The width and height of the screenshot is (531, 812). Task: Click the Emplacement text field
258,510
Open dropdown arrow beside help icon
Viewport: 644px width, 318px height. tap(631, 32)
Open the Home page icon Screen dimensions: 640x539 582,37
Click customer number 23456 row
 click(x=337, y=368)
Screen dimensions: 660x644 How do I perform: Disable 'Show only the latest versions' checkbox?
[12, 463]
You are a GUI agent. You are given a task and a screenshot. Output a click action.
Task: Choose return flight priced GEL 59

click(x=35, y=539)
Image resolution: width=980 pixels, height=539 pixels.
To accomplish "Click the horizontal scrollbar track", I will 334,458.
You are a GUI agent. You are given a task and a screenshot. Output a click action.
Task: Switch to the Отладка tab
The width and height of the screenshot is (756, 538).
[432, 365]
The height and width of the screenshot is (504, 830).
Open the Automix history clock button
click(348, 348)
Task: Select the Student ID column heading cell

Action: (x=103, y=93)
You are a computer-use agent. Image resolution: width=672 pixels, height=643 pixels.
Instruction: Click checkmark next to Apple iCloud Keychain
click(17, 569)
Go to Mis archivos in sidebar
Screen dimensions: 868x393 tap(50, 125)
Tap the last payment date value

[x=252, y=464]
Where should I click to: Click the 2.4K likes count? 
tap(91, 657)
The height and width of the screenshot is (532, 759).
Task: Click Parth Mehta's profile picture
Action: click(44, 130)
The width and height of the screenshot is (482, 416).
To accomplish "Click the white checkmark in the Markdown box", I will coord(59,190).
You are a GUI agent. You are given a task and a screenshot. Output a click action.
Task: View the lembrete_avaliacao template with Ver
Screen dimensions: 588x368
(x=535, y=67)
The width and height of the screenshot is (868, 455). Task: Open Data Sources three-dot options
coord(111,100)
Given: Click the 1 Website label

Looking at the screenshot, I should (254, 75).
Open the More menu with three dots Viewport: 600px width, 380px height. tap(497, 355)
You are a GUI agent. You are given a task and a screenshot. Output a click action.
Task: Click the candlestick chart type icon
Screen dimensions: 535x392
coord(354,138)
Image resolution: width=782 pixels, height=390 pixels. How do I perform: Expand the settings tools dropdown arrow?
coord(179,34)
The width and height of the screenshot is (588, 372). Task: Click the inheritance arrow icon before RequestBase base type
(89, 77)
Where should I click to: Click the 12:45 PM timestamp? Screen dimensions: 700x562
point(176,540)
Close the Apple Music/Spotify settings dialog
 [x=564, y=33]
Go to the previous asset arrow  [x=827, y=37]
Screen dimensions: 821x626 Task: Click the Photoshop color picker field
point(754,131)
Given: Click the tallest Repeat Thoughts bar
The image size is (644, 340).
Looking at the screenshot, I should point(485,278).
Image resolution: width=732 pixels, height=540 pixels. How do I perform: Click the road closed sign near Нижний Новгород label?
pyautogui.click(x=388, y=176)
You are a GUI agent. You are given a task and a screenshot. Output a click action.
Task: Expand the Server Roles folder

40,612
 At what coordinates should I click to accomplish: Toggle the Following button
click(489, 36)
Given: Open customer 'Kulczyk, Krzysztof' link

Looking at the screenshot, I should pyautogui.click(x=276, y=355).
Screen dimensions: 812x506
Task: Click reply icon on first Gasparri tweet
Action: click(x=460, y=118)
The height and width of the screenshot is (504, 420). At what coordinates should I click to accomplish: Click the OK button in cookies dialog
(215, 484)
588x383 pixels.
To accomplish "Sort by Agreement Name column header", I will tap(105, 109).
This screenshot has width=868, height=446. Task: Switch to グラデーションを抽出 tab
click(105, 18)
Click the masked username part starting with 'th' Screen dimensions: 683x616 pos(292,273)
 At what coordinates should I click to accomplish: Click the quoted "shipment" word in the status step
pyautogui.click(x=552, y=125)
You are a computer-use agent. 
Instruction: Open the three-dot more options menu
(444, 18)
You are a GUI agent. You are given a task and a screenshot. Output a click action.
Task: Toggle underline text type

What you need to do
The lines from the one containing "This screenshot has" through the final line of the listing above are to be repeated exactly, and nothing else is to be printed.

Task output
This screenshot has width=868, height=446. Task: Switch to グラデーションを抽出 tab
click(105, 18)
Click the masked username part starting with 'th' Screen dimensions: 683x616 pos(292,273)
 At what coordinates should I click to accomplish: Click the quoted "shipment" word in the status step
pyautogui.click(x=552, y=125)
You are a computer-use agent. 
Instruction: Open the three-dot more options menu
(444, 18)
You are a GUI agent. You are given a task and a screenshot. Output a click action.
Task: Toggle underline text type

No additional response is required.